Civil society groups argue that as Bangladesh’s interim government response to this situation could define its legacy – either as a defender of migrants’ rights or as a complicit enabler of trafficking syndicates.
Labour rights activists and civil society groups have sharply condemned the Criminal Investigation Department’s (CID) decision to drop human trafficking and money laundering charges against a prominent labour recruitment network in Bangladesh. This move, they say, undermines migrants’ rights and accountability.
Last week, the Bangladesh Civil Society for Migrants (BCSM) – a coalition of 23 migrant-rights organisations – issued a joint statement on August 12 criticising the CID’s dismissal of charges against key figures, including Imran Ahmad, the former expatriates’ welfare minister, Munirus Saleheen, a former secretary, and 101 recruitment agents, which included three former lawmakers.
The decision has drawn fire not only for protecting the accused, but also for potentially emboldening malicious actors. “Those involved in such syndicates must face justice and should under no circumstances be allowed to send workers abroad again,” the statement asserted. BCSM chairperson Dr. Tasneem Siddiqui and co-chair Syed Saiful Haque voiced alarm at the decision, decrying it as a step backward for migrant protection.
Charges Dropped Amid Malaysia’s Intervention
The charges had been initiated last year, based on a complaint filed by Altab Khan, owner of Afia Overseas, who alleged that a syndicate extorted enormous sums from migrant workers bound for Malaysia – some paying between Tk 400,000 to 500,000 (USD 4,000–5,000), despite official documentation showing payments of only Tk 78,900. Investigations suggested the group embezzled approximately Tk 24 billion, operating through forced over-charging, job scams, and deception.
However, the CID, in a report submitted on July 15, said prosecutors were unable to substantiate the allegations. CID Inspector Mohammad Rasel noted that the case could not proceed in the absence of formal complaints from victims. “If they paid more, they themselves must lodge complaints,” he said. “So far, not a single victim has done so.”
The agency also highlighted an official April 23 request from Malaysia, where human resources authorities contended that the remaining allegations were largely unsubstantiated and that pursuing the case would harm Malaysia’s image. Following this diplomatic nudge, Bangladesh’s CID dropped the charges.
Civil Society’s Call for Reform
Rights advocates see the CID’s move as a failure to hold power to account – and an opening for continued exploitation of vulnerable migrant workers. Adrian Pereira, executive director of the North South Initiative (a Kuala Lumpur-based rights group), demanded “zero tolerance” for corruption in labour recruitment, urging firm action against fraudulent recruiters, intermediaries, and syndicates.
The BCSM echoed this demand, calling on the interim government – led by Muhammad Yunus – to urgently institute reforms in the nation’s overseas employment and migration framework, which has long been tainted by malpractice and exploitation.

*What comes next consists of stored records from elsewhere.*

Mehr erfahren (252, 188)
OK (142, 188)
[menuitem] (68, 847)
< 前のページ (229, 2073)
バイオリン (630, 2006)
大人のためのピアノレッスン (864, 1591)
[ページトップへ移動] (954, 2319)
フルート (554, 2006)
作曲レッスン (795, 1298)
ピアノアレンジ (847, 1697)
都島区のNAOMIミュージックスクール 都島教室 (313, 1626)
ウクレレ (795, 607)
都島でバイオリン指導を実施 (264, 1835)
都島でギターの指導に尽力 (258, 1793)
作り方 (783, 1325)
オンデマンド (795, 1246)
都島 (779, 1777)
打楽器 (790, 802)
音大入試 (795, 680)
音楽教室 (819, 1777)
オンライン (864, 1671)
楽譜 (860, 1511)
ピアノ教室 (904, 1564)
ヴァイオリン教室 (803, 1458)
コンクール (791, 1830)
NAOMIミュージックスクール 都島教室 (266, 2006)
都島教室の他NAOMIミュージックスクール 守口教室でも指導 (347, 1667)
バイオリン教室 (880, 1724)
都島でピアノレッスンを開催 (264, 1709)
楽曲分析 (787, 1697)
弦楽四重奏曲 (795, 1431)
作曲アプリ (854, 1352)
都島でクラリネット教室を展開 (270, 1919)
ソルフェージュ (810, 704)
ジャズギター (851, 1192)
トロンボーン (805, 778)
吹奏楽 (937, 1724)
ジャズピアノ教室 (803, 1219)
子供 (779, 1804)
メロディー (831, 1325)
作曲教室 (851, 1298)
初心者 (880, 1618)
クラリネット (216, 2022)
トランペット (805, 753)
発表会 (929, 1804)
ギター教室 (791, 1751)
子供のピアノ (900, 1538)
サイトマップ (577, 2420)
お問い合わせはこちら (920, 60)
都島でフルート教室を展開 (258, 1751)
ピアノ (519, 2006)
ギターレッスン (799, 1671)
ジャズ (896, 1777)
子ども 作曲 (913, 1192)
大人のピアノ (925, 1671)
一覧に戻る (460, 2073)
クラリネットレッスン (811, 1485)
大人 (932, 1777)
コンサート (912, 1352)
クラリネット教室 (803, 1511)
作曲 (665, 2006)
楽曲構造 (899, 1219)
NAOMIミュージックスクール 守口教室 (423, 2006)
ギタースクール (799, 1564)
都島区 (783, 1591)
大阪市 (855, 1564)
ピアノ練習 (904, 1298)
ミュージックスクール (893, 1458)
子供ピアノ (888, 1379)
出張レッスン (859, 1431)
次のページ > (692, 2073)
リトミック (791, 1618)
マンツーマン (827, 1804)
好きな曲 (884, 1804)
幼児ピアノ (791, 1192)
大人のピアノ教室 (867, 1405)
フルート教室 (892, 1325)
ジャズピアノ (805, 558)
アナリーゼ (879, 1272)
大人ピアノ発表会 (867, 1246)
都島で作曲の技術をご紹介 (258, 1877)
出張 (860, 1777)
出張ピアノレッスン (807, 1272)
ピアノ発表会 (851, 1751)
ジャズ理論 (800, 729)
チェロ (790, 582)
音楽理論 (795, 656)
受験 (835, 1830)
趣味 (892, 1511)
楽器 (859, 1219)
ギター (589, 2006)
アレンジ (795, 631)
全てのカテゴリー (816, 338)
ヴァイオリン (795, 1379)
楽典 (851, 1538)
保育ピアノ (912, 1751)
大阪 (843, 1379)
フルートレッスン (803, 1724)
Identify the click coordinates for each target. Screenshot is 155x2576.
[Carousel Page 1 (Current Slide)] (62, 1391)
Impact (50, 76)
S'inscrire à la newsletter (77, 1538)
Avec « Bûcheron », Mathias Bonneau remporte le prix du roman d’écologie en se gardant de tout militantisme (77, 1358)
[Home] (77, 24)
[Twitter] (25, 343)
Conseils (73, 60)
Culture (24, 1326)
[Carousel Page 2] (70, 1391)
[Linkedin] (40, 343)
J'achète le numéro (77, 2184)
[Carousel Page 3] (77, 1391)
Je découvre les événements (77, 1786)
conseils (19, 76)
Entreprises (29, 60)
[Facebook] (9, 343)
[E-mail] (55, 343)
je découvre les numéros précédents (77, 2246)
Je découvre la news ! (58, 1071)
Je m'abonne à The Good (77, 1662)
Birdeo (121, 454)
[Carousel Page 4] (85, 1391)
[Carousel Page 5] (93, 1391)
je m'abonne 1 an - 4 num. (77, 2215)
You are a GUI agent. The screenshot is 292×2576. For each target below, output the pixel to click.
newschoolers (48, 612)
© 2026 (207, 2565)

Yunus, the Nobel laureate, now trying his hands at politics and heading an interim government tasked with navigating a crisis where migration management and migrant welfare are deeply entwined. Optimists argue that this administration can usher in better governance; sceptics warn that without substantial reform, corruption and exploitation may persist.
Broader Context: A Long-Standing Crisis
This case is by no means isolated. The Bangladesh–Malaysia migration corridor has long been marred by syndicates that coerce exorbitant recruitment fees, often resulting in debt bondage for workers deployed there. Between August 2022 and May 2024, approximately 480,000 workers were sent to Malaysia under the Bangladesh–Malaysia agreement. Though the MoU capped recruitment costs at Tk 78,990, many migrants reportedly paid ₹$4,500 to $6,000 – up to six times the official limit.
In March 2024, a group of four UN experts alerted Dhaka and Kuala Lumpur to networks employing criminal tactics – bribery, falsified quotas, fake employers – to extract wealth from hopeful workers. The UN warned that these practices pushed migrants into debt bondage.
A 2025 study by US-based nonprofit Verité found that 96% of Bangladeshi migrants in Malaysia were at high risk of exploitation due to recruitment debt. Estimates suggest that between 100,000 and 200,000 Bangladeshi workers remain stranded, underpaid, or unpaid – often with employers confiscating passports, providing poor living conditions, and withholding wages.
Calls have grown for shifts toward an employer-pays model, where recruitment costs are borne by employers – not workers – and for dismantling syndicates controlling recruitment. Some have pointed to South Korea’s Employment Permit System – an agent-free model ensuring worker protection – as a possible blueprint.
What Comes Next?
With charges dropped against prominent figures and agents, civil society warns that unless accountability is restored, exploitation will continue unchecked. The CID’s decision raises concerns about political interference in prosecuting trafficking networks and reflects the broader challenge of ending syndicate-driven labour migration.
Activists now demand:
- Revival of the investigation and prosecution.
- Structural reforms to eliminate intermediaries.
- Adoption of fair recruitment standards aligning with ILO conventions.
- Greater support and protection mechanisms for migrant workers.
Civil society groups argue that as Bangladesh’s interim government response to this situation could define its legacy – either as a defender of migrants’ rights or as a complicit enabler of trafficking syndicates.